Explique porque sua prática é considerada pacificadora para a sociedade

Tendo por base as contribuições da Justiça Restaurativa, o Projeto Justiça para ao Século 21 desenha suas estratégias de atuação visando contribuir na construção de relações horizontais nos mais diversos espaços em que o poder - e portanto, a responsabilidade - sejam exercidos.

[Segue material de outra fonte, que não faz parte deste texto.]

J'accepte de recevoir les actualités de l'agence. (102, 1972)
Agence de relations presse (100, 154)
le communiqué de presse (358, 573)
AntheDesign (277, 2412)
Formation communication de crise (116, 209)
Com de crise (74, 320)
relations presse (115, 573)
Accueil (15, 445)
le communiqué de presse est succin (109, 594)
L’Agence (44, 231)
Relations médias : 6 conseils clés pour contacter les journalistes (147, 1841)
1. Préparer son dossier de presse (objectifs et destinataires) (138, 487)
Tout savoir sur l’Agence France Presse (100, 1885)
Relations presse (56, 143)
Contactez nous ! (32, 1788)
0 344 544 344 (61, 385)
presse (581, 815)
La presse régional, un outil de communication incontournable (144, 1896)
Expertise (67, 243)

Isto supõe novas práticas de justiça e segurança, que possam libertar-se das amarras convencionais que atravessam as formas cotidianas de resolução de conflitos, dos mais simples aos mais complexos, onde mais facilmente conseguimos “culpar alguém por algo que fez no passado” que apoiarmos formas dos envolvidos “responsabilizarem-se por fazer as coisas direito no futuro” (conforme Braithwaite, J. Entre a proporcionalidade e a impunidade: confrontação, verdade e prevenção. Em Novas Direções na Governança da Justiça e Segurança. Brasília, DF: Ministério da Justiça, 2006). O Projeto Justiça para o Século 21 pode ser considerado pacificador pela sociedade por basear suas estratégias de atuação na promoção de responsabilidade ativa de todos afetados pelas violências contribuindo com uma cultura de resistência às armadilhas arraigadas culturalmente em práticas simplificadoras voltadas para as violências, sejam aquelas construídas pelo viés prevalente da violência em resposta às violências, ou, no outro extremo, pelo viés permissivo que impede responsabilização.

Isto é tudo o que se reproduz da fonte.